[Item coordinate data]

---------------

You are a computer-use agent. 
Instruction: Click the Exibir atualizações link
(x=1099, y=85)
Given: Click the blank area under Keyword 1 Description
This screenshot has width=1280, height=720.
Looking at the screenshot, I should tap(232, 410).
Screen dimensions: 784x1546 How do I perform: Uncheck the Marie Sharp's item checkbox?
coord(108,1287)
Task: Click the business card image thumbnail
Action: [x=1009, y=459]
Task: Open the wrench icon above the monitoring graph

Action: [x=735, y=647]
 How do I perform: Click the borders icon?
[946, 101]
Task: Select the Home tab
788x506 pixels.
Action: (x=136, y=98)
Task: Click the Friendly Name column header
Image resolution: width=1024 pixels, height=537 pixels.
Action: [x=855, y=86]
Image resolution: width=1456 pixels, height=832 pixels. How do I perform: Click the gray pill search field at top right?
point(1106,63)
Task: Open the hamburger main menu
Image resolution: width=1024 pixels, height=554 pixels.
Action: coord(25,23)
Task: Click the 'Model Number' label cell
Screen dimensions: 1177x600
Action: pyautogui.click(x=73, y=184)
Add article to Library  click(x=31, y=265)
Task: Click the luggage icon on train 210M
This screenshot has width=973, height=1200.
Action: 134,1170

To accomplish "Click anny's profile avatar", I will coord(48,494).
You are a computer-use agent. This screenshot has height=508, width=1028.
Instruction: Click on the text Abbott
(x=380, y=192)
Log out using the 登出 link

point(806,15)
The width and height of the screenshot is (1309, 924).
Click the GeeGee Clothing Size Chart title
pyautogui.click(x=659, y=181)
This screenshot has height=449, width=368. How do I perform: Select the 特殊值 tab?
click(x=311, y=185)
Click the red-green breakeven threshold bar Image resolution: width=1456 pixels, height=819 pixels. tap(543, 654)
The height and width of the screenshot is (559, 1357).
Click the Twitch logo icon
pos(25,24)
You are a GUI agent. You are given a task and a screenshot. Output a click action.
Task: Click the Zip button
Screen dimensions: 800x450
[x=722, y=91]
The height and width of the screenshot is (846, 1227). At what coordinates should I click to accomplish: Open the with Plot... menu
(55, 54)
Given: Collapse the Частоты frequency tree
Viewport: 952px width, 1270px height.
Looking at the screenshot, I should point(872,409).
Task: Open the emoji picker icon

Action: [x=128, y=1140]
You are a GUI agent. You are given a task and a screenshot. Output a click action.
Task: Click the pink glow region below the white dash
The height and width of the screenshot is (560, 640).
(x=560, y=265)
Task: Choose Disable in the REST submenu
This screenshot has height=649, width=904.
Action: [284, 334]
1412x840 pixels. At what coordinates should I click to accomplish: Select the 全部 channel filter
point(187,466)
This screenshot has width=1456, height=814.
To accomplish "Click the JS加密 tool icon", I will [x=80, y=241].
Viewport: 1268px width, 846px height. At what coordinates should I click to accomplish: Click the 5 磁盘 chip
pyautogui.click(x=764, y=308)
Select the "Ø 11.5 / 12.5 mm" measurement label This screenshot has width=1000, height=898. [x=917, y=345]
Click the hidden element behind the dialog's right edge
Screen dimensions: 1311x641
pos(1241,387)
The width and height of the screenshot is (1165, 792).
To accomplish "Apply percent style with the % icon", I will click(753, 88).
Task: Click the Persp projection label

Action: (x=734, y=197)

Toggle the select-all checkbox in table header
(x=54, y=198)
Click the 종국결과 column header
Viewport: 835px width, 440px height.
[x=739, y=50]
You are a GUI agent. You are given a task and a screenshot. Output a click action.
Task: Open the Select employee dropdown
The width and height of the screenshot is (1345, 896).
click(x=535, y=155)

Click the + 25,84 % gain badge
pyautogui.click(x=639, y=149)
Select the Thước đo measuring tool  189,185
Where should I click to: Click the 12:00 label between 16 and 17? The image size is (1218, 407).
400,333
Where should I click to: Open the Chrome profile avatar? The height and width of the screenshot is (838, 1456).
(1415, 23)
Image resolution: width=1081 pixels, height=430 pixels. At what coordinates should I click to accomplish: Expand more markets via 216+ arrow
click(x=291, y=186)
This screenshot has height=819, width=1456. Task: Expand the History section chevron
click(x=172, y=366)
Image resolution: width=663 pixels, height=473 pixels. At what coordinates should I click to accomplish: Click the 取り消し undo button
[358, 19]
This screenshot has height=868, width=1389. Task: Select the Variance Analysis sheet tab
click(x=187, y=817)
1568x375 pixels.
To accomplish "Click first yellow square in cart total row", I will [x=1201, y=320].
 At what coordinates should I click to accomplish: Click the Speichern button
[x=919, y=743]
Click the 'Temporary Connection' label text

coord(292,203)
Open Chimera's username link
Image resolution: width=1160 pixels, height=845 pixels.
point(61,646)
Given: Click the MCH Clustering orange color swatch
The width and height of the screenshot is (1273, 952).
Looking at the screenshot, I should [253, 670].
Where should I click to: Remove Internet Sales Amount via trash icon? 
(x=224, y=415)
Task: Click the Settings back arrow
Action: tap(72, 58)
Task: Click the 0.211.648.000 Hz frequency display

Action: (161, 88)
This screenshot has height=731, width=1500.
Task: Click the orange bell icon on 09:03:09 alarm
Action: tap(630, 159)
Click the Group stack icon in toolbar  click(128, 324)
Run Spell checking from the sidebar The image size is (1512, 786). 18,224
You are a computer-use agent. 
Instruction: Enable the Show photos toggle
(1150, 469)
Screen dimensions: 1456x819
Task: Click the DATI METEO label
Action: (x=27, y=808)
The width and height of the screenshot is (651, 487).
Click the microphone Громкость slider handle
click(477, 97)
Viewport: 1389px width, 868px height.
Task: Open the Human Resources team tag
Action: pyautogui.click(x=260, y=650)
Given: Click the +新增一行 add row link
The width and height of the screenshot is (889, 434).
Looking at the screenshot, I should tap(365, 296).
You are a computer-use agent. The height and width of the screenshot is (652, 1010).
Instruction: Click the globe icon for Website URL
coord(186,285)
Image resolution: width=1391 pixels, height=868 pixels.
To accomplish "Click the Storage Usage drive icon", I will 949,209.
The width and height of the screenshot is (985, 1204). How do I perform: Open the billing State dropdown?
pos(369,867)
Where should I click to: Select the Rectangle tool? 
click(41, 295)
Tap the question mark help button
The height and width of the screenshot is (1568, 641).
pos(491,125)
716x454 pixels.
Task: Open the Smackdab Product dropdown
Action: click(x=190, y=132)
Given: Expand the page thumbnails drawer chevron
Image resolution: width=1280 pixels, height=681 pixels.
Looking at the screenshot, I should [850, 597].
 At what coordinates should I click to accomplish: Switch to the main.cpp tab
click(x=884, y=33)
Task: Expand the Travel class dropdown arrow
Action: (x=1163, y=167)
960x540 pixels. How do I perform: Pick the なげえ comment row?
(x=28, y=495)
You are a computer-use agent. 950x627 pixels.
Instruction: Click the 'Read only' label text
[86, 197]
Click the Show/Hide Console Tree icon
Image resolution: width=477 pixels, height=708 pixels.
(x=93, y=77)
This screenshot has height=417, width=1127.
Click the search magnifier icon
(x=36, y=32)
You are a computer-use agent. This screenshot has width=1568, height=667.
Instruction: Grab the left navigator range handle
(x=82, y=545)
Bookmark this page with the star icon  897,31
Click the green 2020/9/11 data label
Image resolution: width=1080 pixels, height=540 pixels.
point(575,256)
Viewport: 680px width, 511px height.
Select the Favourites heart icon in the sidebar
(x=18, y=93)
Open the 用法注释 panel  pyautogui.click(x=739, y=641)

---------------

[Challenge] Format every line of the data above as a JSON list of strings, one string per line, omitting blank lines.

[The solution]
[
  "You are a computer-use agent. ",
  "Instruction: Click the Exibir atualizações link",
  "(x=1099, y=85)",
  "Given: Click the blank area under Keyword 1 Description",
  "This screenshot has width=1280, height=720.",
  "Looking at the screenshot, I should tap(232, 410).",
  "Screen dimensions: 784x1546 How do I perform: Uncheck the Marie Sharp's item checkbox?",
  "coord(108,1287)",
  "Task: Click the business card image thumbnail",
  "Action: [x=1009, y=459]",
  "Task: Open the wrench icon above the monitoring graph",
  "Action: [x=735, y=647]",
  " How do I perform: Click the borders icon?",
  "[946, 101]",
  "Task: Select the Home tab",
  "788x506 pixels.",
  "Action: (x=136, y=98)",
  "Task: Click the Friendly Name column header",
  "Image resolution: width=1024 pixels, height=537 pixels.",
  "Action: [x=855, y=86]",
  "Image resolution: width=1456 pixels, height=832 pixels. How do I perform: Click the gray pill search field at top right?",
  "point(1106,63)",
  "Task: Open the hamburger main menu",
  "Image resolution: width=1024 pixels, height=554 pixels.",
  "Action: coord(25,23)",
  "Task: Click the 'Model Number' label cell",
  "Screen dimensions: 1177x600",
  "Action: pyautogui.click(x=73, y=184)",
  "Add article to Library  click(x=31, y=265)",
  "Task: Click the luggage icon on train 210M",
  "This screenshot has width=973, height=1200.",
  "Action: 134,1170",
  "To accomplish \"Click anny's profile avatar\", I will coord(48,494).",
  "You are a computer-use agent. This screenshot has height=508, width=1028.",
  "Instruction: Click on the text Abbott",
  "(x=380, y=192)",
  "Log out using the 登出 link",
  "point(806,15)",
  "The width and height of the screenshot is (1309, 924).",
  "Click the GeeGee Clothing Size Chart title",
  "pyautogui.click(x=659, y=181)",
  "This screenshot has height=449, width=368. How do I perform: Select the 特殊值 tab?",
  "click(x=311, y=185)",
  "Click the red-green breakeven threshold bar Image resolution: width=1456 pixels, height=819 pixels. tap(543, 654)",
  "The height and width of the screenshot is (559, 1357).",
  "Click the Twitch logo icon",
  "pos(25,24)",
  "You are a GUI agent. You are given a task and a screenshot. Output a click action.",
  "Task: Click the Zip button",
  "Screen dimensions: 800x450",
  "[x=722, y=91]",
  "The height and width of the screenshot is (846, 1227). At what coordinates should I click to accomplish: Open the with Plot... menu",
  "(55, 54)",
  "Given: Collapse the Частоты frequency tree",
  "Viewport: 952px width, 1270px height.",
  "Looking at the screenshot, I should point(872,409).",
  "Task: Open the emoji picker icon",
  "Action: [x=128, y=1140]",
  "You are a GUI agent. You are given a task and a screenshot. Output a click action.",
  "Task: Click the pink glow region below the white dash",
  "The height and width of the screenshot is (560, 640).",
  "(x=560, y=265)",
  "Task: Choose Disable in the REST submenu",
  "This screenshot has height=649, width=904.",
  "Action: [284, 334]",
  "1412x840 pixels. At what coordinates should I click to accomplish: Select the 全部 channel filter",
  "point(187,466)",
  "This screenshot has width=1456, height=814.",
  "To accomplish \"Click the JS加密 tool icon\", I will [x=80, y=241].",
  "Viewport: 1268px width, 846px height. At what coordinates should I click to accomplish: Click the 5 磁盘 chip",
  "pyautogui.click(x=764, y=308)",
  "Select the \"Ø 11.5 / 12.5 mm\" measurement label This screenshot has width=1000, height=898. [x=917, y=345]",
  "Click the hidden element behind the dialog's right edge",
  "Screen dimensions: 1311x641",
  "pos(1241,387)",
  "The width and height of the screenshot is (1165, 792).",
  "To accomplish \"Apply percent style with the % icon\", I will click(753, 88).",
  "Task: Click the Persp projection label",
  "Action: (x=734, y=197)",
  "Toggle the select-all checkbox in table header",
  "(x=54, y=198)",
  "Click the 종국결과 column header",
  "Viewport: 835px width, 440px height.",
  "[x=739, y=50]",
  "You are a GUI agent. You are given a task and a screenshot. Output a click action.",
  "Task: Open the Select employee dropdown",
  "The width and height of the screenshot is (1345, 896).",
  "click(x=535, y=155)",
  "Click the + 25,84 % gain badge",
  "pyautogui.click(x=639, y=149)",
  "Select the Thước đo measuring tool  189,185",
  "Where should I click to: Click the 12:00 label between 16 and 17? The image size is (1218, 407).",
  "400,333",
  "Where should I click to: Open the Chrome profile avatar? The height and width of the screenshot is (838, 1456).",
  "(1415, 23)",
  "Image resolution: width=1081 pixels, height=430 pixels. At what coordinates should I click to accomplish: Expand more markets via 216+ arrow",
  "click(x=291, y=186)",
  "This screenshot has height=819, width=1456. Task: Expand the History section chevron",
  "click(x=172, y=366)",
  "Image resolution: width=663 pixels, height=473 pixels. At what coordinates should I click to accomplish: Click the 取り消し undo button",
  "[358, 19]",
  "This screenshot has height=868, width=1389. Task: Select the Variance Analysis sheet tab",
  "click(x=187, y=817)",
  "1568x375 pixels.",
  "To accomplish \"Click first yellow square in cart total row\", I will [x=1201, y=320].",
  " At what coordinates should I click to accomplish: Click the Speichern button",
  "[x=919, y=743]",
  "Click the 'Temporary Connection' label text",
  "coord(292,203)",
  "Open Chimera's username link",
  "Image resolution: width=1160 pixels, height=845 pixels.",
  "point(61,646)",
  "Given: Click the MCH Clustering orange color swatch",
  "The width and height of the screenshot is (1273, 952).",
  "Looking at the screenshot, I should [253, 670].",
  "Where should I click to: Remove Internet Sales Amount via trash icon? ",
  "(x=224, y=415)",
  "Task: Click the Settings back arrow",
  "Action: tap(72, 58)",
  "Task: Click the 0.211.648.000 Hz frequency display",
  "Action: (161, 88)",
  "This screenshot has height=731, width=1500.",
  "Task: Click the orange bell icon on 09:03:09 alarm",
  "Action: tap(630, 159)",
  "Click the Group stack icon in toolbar  click(128, 324)",
  "Run Spell checking from the sidebar The image size is (1512, 786). 18,224",
  "You are a computer-use agent. ",
  "Instruction: Enable the Show photos toggle",
  "(1150, 469)",
  "Screen dimensions: 1456x819",
  "Task: Click the DATI METEO label",
  "Action: (x=27, y=808)",
  "The width and height of the screenshot is (651, 487).",
  "Click the microphone Громкость slider handle",
  "click(477, 97)",
  "Viewport: 1389px width, 868px height.",
  "Task: Open the Human Resources team tag",
  "Action: pyautogui.click(x=260, y=650)",
  "Given: Click the +新增一行 add row link",
  "The width and height of the screenshot is (889, 434).",
  "Looking at the screenshot, I should tap(365, 296).",
  "You are a computer-use agent. The height and width of the screenshot is (652, 1010).",
  "Instruction: Click the globe icon for Website URL",
  "coord(186,285)",
  "Image resolution: width=1391 pixels, height=868 pixels.",
  "To accomplish \"Click the Storage Usage drive icon\", I will 949,209.",
  "The width and height of the screenshot is (985, 1204). How do I perform: Open the billing State dropdown?",
  "pos(369,867)",
  "Where should I click to: Select the Rectangle tool? ",
  "click(41, 295)",
  "Tap the question mark help button",
  "The height and width of the screenshot is (1568, 641).",
  "pos(491,125)",
  "716x454 pixels.",
  "Task: Open the Smackdab Product dropdown",
  "Action: click(x=190, y=132)",
  "Given: Expand the page thumbnails drawer chevron",
  "Image resolution: width=1280 pixels, height=681 pixels.",
  "Looking at the screenshot, I should [850, 597].",
  " At what coordinates should I click to accomplish: Switch to the main.cpp tab",
  "click(x=884, y=33)",
  "Task: Expand the Travel class dropdown arrow",
  "Action: (x=1163, y=167)",
  "960x540 pixels. How do I perform: Pick the なげえ comment row?",
  "(x=28, y=495)",
  "You are a computer-use agent. 950x627 pixels.",
  "Instruction: Click the 'Read only' label text",
  "[86, 197]",
  "Click the Show/Hide Console Tree icon",
  "Image resolution: width=477 pixels, height=708 pixels.",
  "(x=93, y=77)",
  "This screenshot has height=417, width=1127.",
  "Click the search magnifier icon",
  "(x=36, y=32)",
  "You are a computer-use agent. This screenshot has width=1568, height=667.",
  "Instruction: Grab the left navigator range handle",
  "(x=82, y=545)",
  "Bookmark this page with the star icon  897,31",
  "Click the green 2020/9/11 data label",
  "Image resolution: width=1080 pixels, height=540 pixels.",
  "point(575,256)",
  "Viewport: 680px width, 511px height.",
  "Select the Favourites heart icon in the sidebar",
  "(x=18, y=93)",
  "Open the 用法注释 panel  pyautogui.click(x=739, y=641)"
]